Anti-fibrotic therapies may play a role in the treatment of CCCA, agreed Oma Agbai, MD, FAAD, director of the service for Multicultural Dermatology and Hair Loss Disorders in Sacramento, California. “For example, nintedanib, a tyrosine kinase inhibitor with potent triple inhibitory properties including activity directed against PDGF, vascular endothelial growth-factor, and fibroblast growth-factor receptors, could be a target for research in CCCA treatment. Controlled clinical trials would be needed to verify the efficacy and safety of these modalities.”
Beyond the environment
As researchers continue to dig into the disease, CCCA will most likely be viewed as a group of disorders, Dr. Aguh said. “One of the most devastating types of CCCA is when you have a patient in their 20s or 30s presenting with end-stage disease. Often, these patients are reaching this stage within one to two years. We have young patients presenting with no hair on their scalp and it’s scarred and permanent. We have to figure out why it’s happening,” she said.

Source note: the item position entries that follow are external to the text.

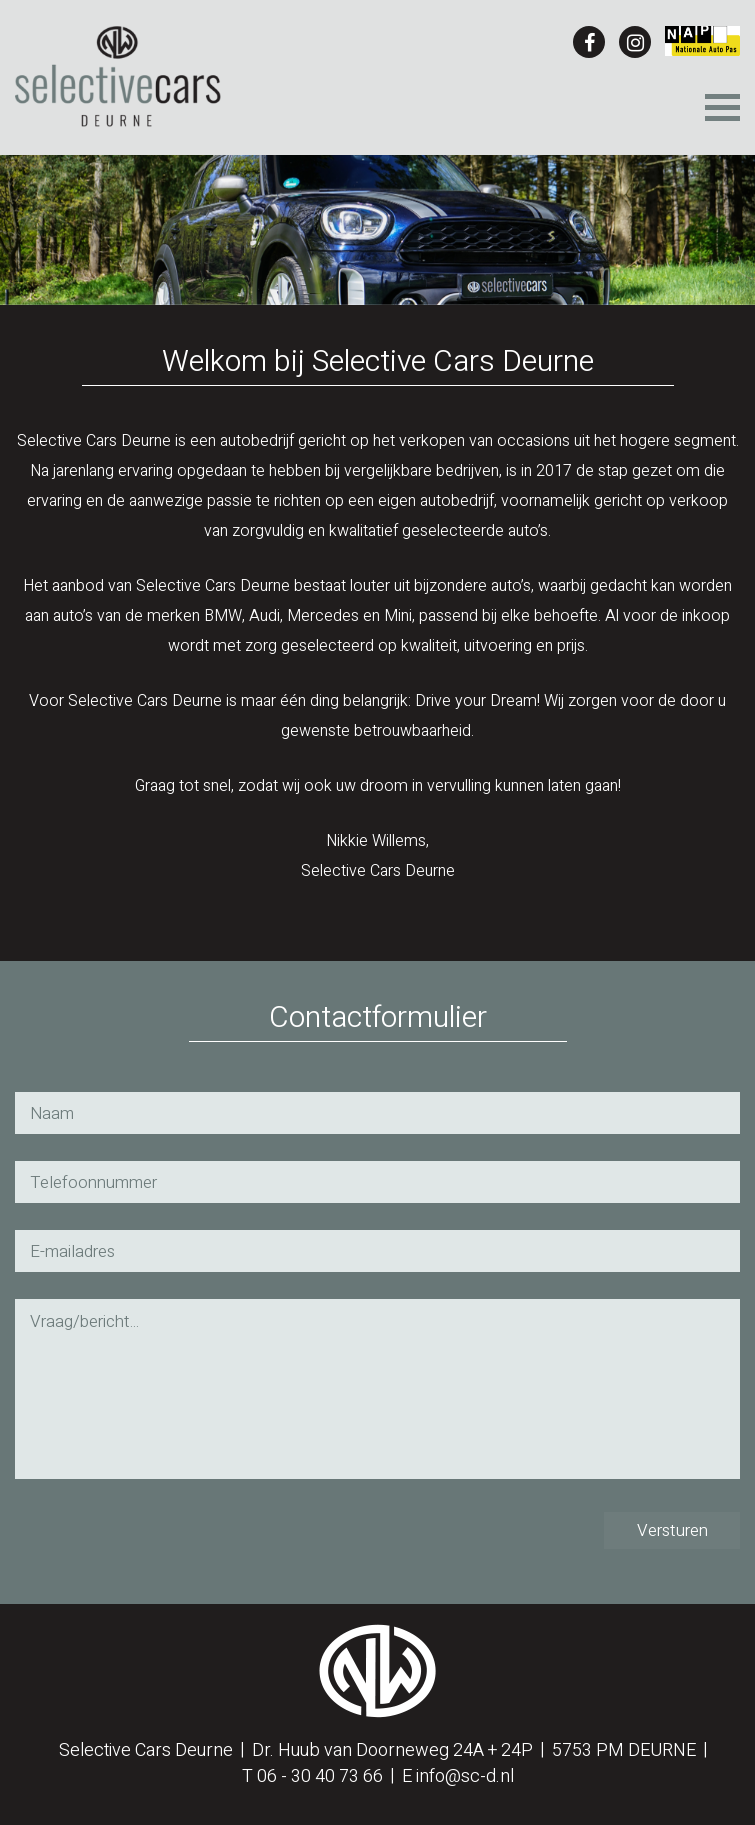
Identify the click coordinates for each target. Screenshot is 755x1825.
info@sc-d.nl (465, 1776)
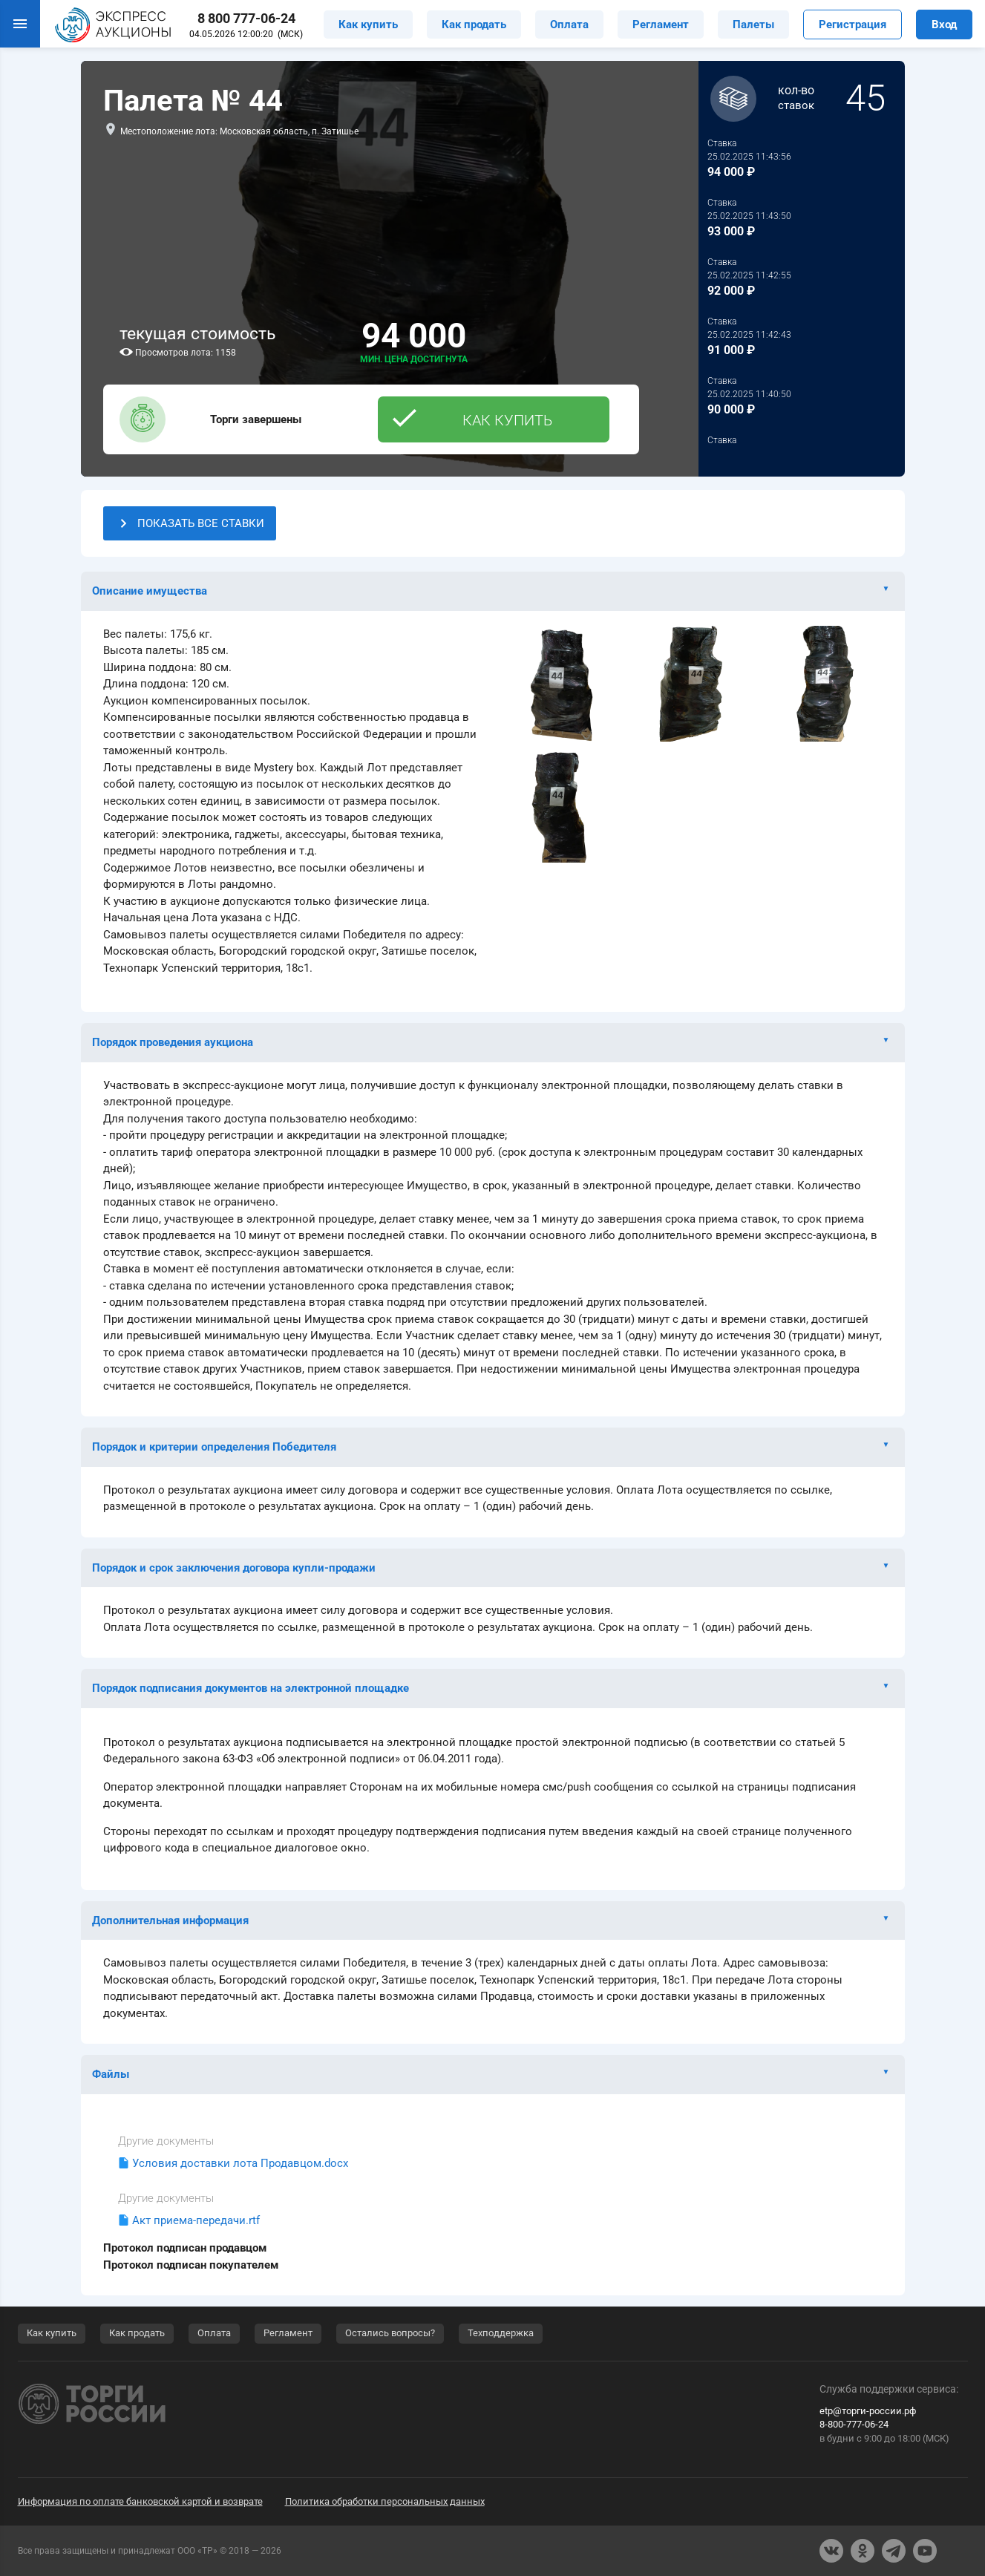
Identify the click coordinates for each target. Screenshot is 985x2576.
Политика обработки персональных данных (385, 2501)
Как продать (474, 24)
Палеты (753, 24)
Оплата (569, 24)
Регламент (660, 24)
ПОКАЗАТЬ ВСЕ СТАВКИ (189, 523)
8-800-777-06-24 (854, 2424)
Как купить (368, 24)
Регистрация (852, 24)
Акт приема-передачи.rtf (196, 2220)
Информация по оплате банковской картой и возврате (140, 2501)
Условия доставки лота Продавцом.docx (240, 2163)
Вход (944, 24)
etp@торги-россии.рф (867, 2410)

“I really want our field to give CCCA the respect it’s due, and until we move away from viewing it as a condition caused by patient-mediated behaviors instead of one with predominantly genetic and environmental risk factors, we won’t make that progress,” Dr. Aguh explained.
“Historically, there has been a paucity of research on conditions primarily affecting people of color, though this has improved in recent years through the work of several pioneering dermatologists of all ethnicities,” said Dr. Agbai. “Increasing diversity in dermatologists and in dermatologic education for medical students and residents will hopefully support an environment more supportive of clinical and translational research on CCCA and other conditions prevalent in people of color.”